BEZIRK LANDECK. Wohnen wird auch im Tiroler Oberland immer teurer. In der SPÖ sieht man die Tiroler Landesregierung gefordert, diesem anhaltenden Trend endlich effektiv entgegenzuwirken. „Bereits im Jahr 2015 hat die Junge Generation in der SPÖ mit ihrem 5x5-Modell einen konstruktiven Lösungsvorschlag auf den Tisch gelegt. Im Tiroler Unterland gibt es bereits Projekte mit Mietpreisen von 5 Euro pro Quadratmeter. Diese Initiativen sollten nun auch schnell im Oberland ankommen“, fordern die Bezirksvorsitzenden Karoline Graswander-Hainz (Imst) und Benedikt Lentsch (Landeck).

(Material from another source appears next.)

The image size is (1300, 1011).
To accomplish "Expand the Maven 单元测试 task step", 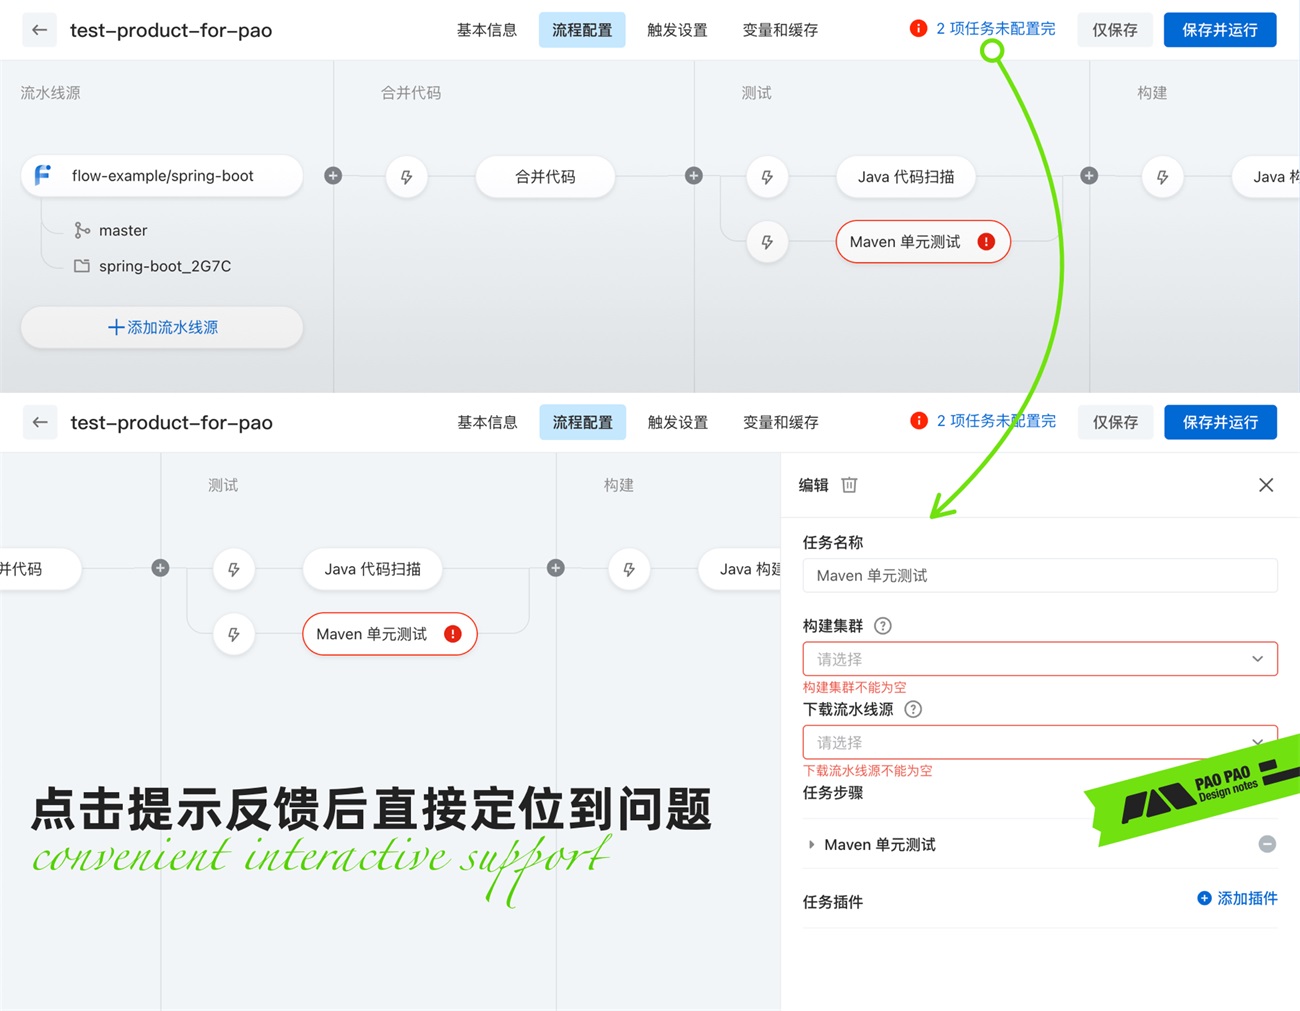I will point(812,844).
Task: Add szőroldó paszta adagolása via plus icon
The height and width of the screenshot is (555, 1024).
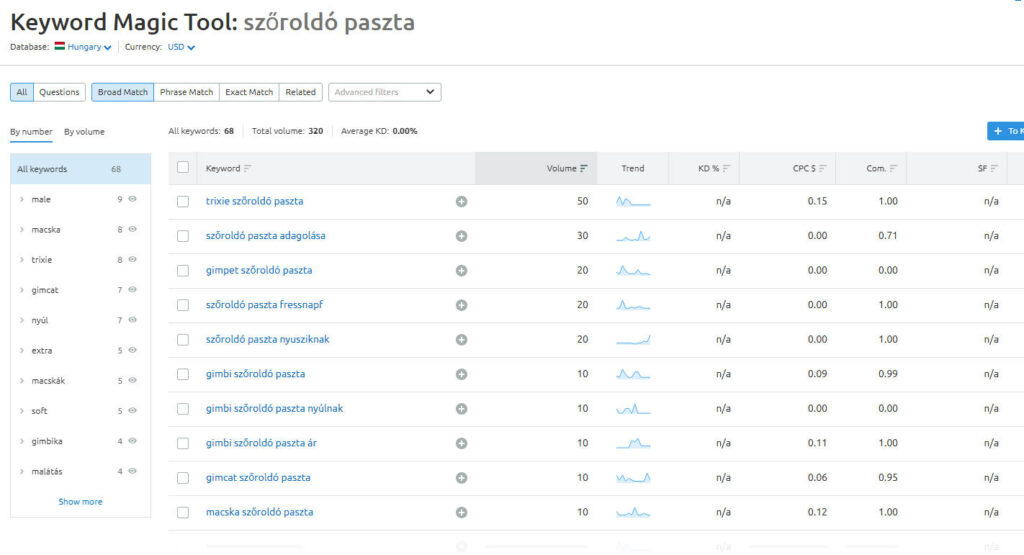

Das 5x5-Modell der Jungen Generation zielt auf einen Quadratmeterpreis von fünf Euro ab. Die zweite 5 steht für fünf Jahre – also dafür, dass die versprochenen fünf Euro pro Quadratmeter für die ersten fünf Mietjahre gelten, danach wird ein höherer Betrag fällig. Der Hintergrund dafür ist, dass so Fluktuation in den Wohnungsmarkt kommt und günstiger Wohnraum mittelfristig immer wieder frei wird.

Mehr sozialer Wohnbau

Außerdem müssten seitens der Landespolitik endlich auch die großen strukturellen Brocken angegangen werden, sind sich Graswander-Hainz und Lentsch einig: „Die SPÖ fordert etwa den geförderten Wohnbau als Zielbestimmung in der Tiroler Raumordnung, die Zweckbindung der Wohnbauförderung, die Schaffung von Vorbehaltsflächen für den sozialen Wohnbau und zusätzliche Mittel in der Höhe von 50 Mio. Euro in den kommenden 10 Jahren für die Wohnbauförderung.“ Außerdem sollen Grundstücke im Verfügungsbereich von Land und Gemeinden günstig für den sozialen Wohnbau zur Verfügung gestellt werden.